BEGIN Data records

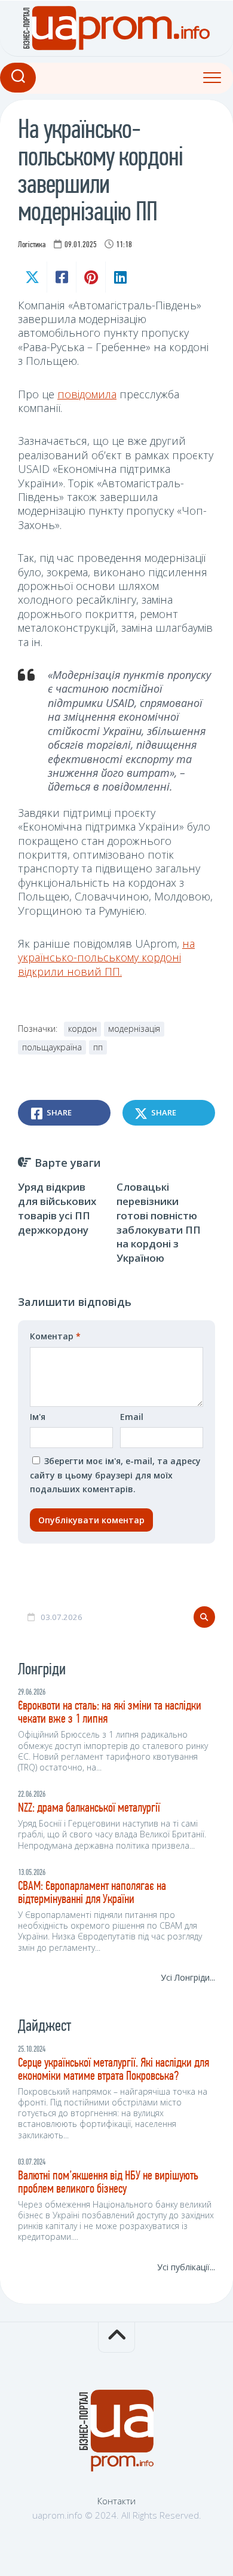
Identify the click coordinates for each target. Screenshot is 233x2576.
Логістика (31, 245)
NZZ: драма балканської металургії (89, 1808)
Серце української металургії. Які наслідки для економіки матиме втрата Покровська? (113, 2070)
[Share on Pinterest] (90, 277)
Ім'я (37, 1416)
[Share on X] (32, 277)
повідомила (86, 394)
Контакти (116, 2501)
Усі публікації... (186, 2267)
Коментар (55, 1336)
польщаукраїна (52, 1047)
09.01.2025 (81, 245)
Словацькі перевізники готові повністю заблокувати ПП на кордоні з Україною (158, 1222)
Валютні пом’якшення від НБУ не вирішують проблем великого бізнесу (108, 2182)
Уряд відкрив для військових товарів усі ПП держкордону (57, 1208)
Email (131, 1416)
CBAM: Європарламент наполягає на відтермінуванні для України (92, 1893)
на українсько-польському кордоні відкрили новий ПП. (106, 957)
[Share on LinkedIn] (119, 277)
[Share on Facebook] (61, 277)
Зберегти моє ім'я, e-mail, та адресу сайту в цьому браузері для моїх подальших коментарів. (115, 1475)
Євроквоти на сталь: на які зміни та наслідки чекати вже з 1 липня (109, 1712)
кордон (82, 1028)
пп (98, 1047)
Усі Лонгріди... (188, 1977)
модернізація (134, 1028)
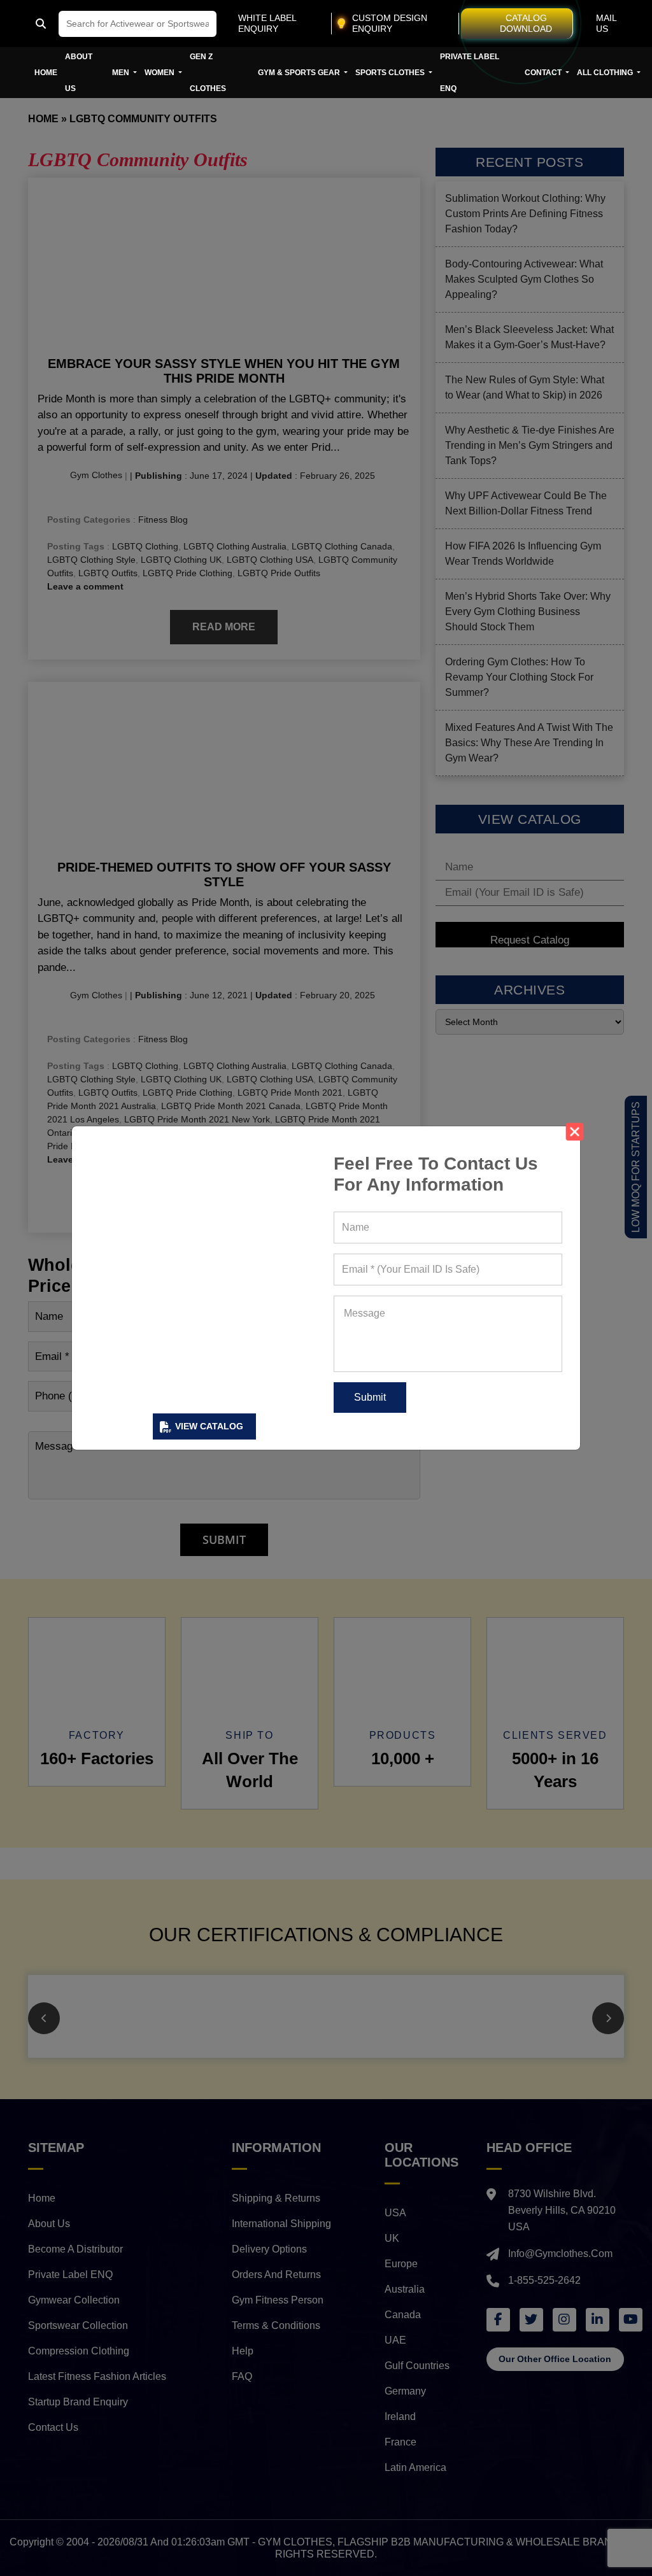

END Data records

■ Task requirements ■
Exclude the images and copy every record above exactly.

■ Exercise output ■
Identify the click coordinates for each target. Screenshot is 233x2576.
Логістика (31, 245)
NZZ: драма балканської металургії (89, 1808)
Серце української металургії. Які наслідки для економіки матиме втрата Покровська? (113, 2070)
[Share on Pinterest] (90, 277)
Ім'я (37, 1416)
[Share on X] (32, 277)
повідомила (86, 394)
Контакти (116, 2501)
Усі публікації... (186, 2267)
Коментар (55, 1336)
польщаукраїна (52, 1047)
09.01.2025 (81, 245)
Словацькі перевізники готові повністю заблокувати ПП на кордоні з Україною (158, 1222)
Валютні пом’якшення від НБУ не вирішують проблем великого бізнесу (108, 2182)
Уряд відкрив для військових товарів усі ПП держкордону (57, 1208)
Email (131, 1416)
CBAM: Європарламент наполягає на відтермінуванні для України (92, 1893)
на українсько-польському кордоні відкрили новий ПП. (106, 957)
[Share on LinkedIn] (119, 277)
[Share on Facebook] (61, 277)
Зберегти моє ім'я, e-mail, та адресу сайту в цьому браузері для моїх подальших коментарів. (115, 1475)
Євроквоти на сталь: на які зміни та наслідки чекати вже з 1 липня (109, 1712)
кордон (82, 1028)
пп (98, 1047)
Усі Лонгріди... (188, 1977)
модернізація (134, 1028)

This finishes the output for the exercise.